Benefits of this new oyster farming technique include increased productivity; job creation; and continued production of a safe, sustainable domestic oyster supply, according to John Supan, Louisiana Sea Grant and LSU AgCenter oyster specialist, and Bill Walton, Auburn University aquaculture and fisheries specialist. Off-bottom culture also protects oysters from predators, provides a means to reduce fouling, and allows complete harvests of planted oyster seed, a major advantage over traditional oyster harvesting.
"This could be an important addition to a traditional coastal industry," said Walton. "It's clean, green and energy efficient. And, it provides business opportunities to those already in the oyster industry as well as other coastal residents."
"Through proper planning, off-bottom culture can work in harmony with other water uses and users," added Supan. "It can support both part- and full-time incomes, just like natural fisheries but with greater control over the natural variability that dominates bottom harvesting."
Although this program was developed prior to the Deepwater Horizon disaster, the oil spill prompted increased interest in oyster farming.
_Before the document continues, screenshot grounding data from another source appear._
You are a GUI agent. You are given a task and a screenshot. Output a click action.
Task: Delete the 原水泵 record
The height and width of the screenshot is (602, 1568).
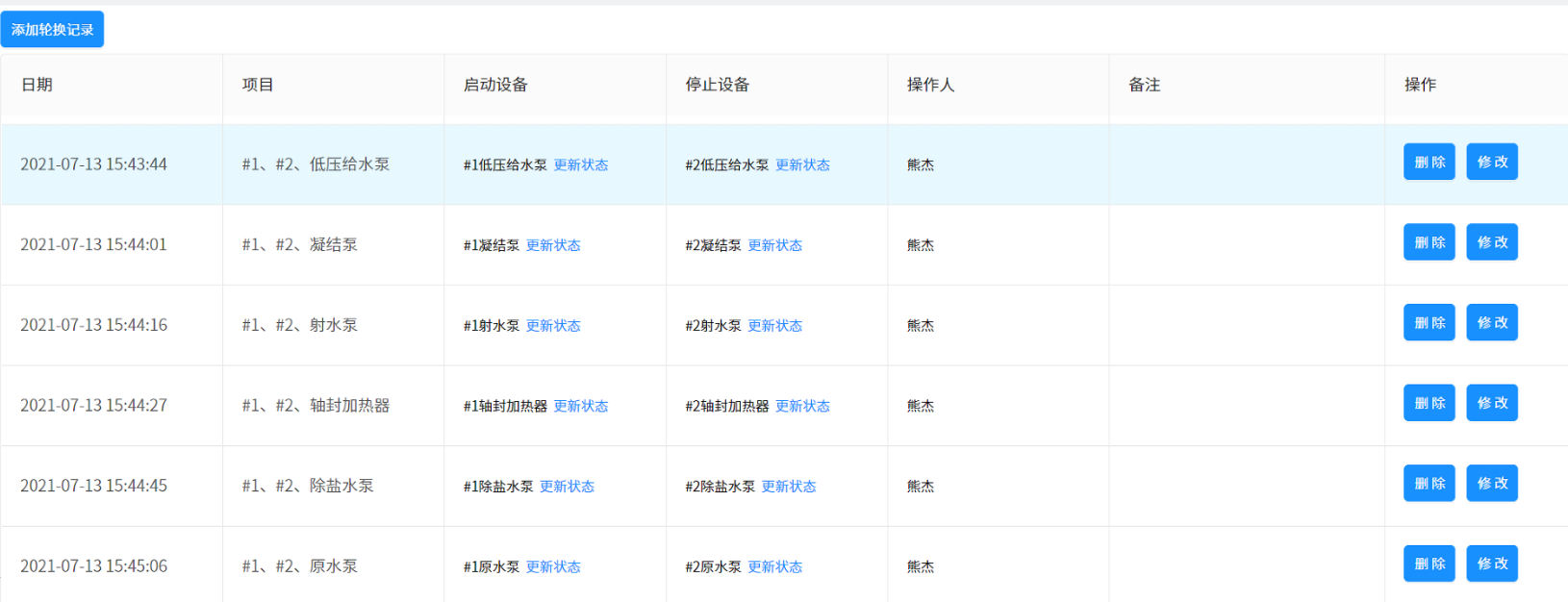point(1429,564)
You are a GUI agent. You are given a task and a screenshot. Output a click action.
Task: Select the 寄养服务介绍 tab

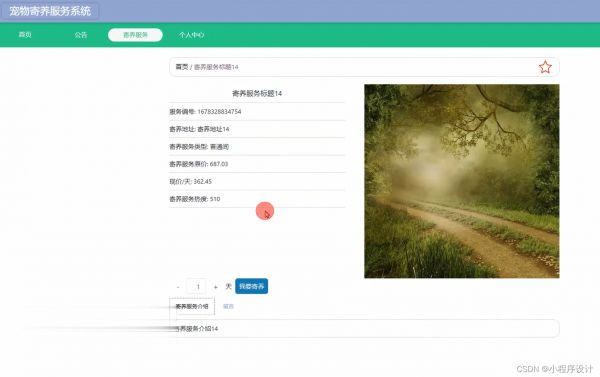192,307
"We have received more calls and questions about oyster farming in the last four months than we have combined over the prior 12 months," said Walton. "The spill has created a window of opportunity where traditional oystermen are eager, even desperate, to find ways to get back to working on the water as soon as possible."
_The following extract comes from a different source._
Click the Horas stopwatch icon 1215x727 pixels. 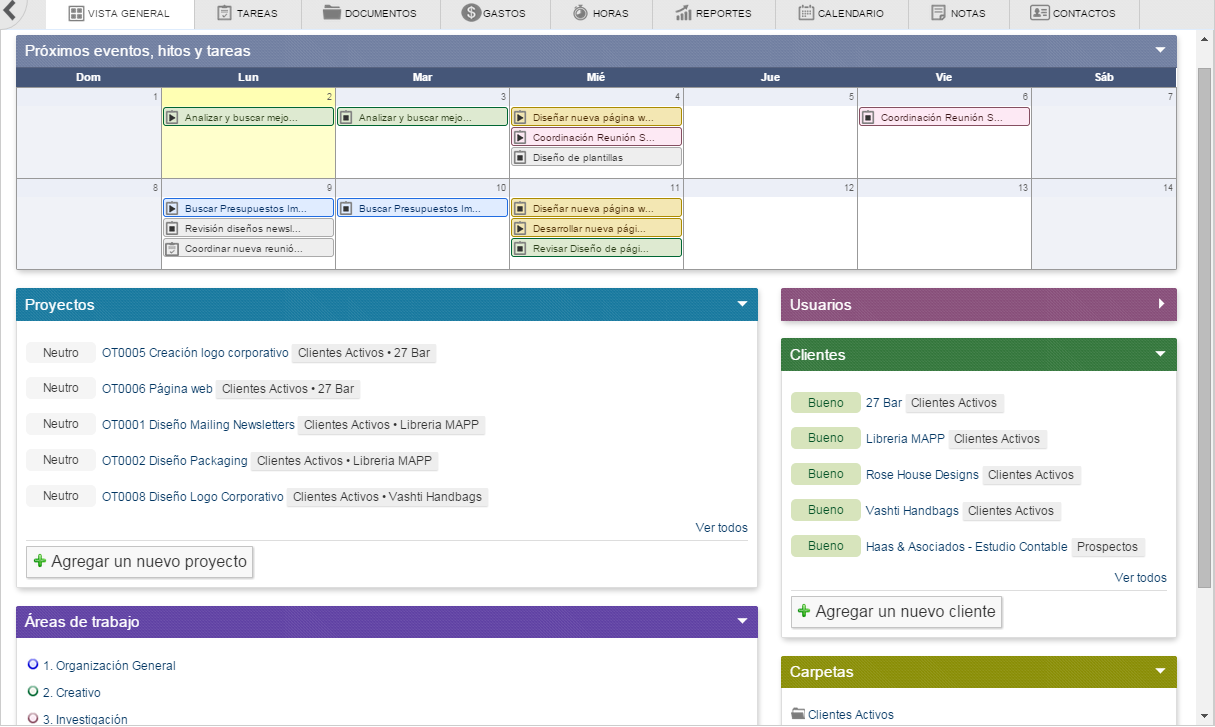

"Catastrophe causes change," added Supan. "The challenge is to direct change to improve conditions, not to settle for status quo. This project will attempt do just that."
Both the Auburn University Shellfish Laboratory on Dauphin Island, Ala., and the Sea Grant Bivalve Hatchery at the Louisiana Department of Wildlife and Fisheries, or LDWF, Marine Research Laboratory on Grand Isle, La., will provide oyster seed for this tri-state project.
The project is funded through the Louisiana Sea Grant College Program at LSU and the Mississippi-Alabama Sea Grant Consortium by the National Sea Grant College Program's Marine Aquaculture Initiative, a national grant competition. LDWF's Fisheries Research Laboratory in Grand Isle provides research and hatchery space to researchers from the Louisiana Sea Grant. LDWF officials are also working with officials in Plaquemines Parish to develop plans for a facility that would provide space for oyster spat, oysters in the larval stage, to develop before they are utilized by industry.
"Louisiana's oyster fishery has been hit with major natural and man-made disasters in the last five years and has grown wiser for it," said LDWF Assistant Secretary Randy Pausina. "We are thrilled that Louisiana Sea Grant and researchers at Auburn University have worked so diligently to develop new methods for safeguarding and developing our oyster reefs along the coast. Our department is going to work side-by-side with the industry and researchers to help ensure the success of our oyster fishery."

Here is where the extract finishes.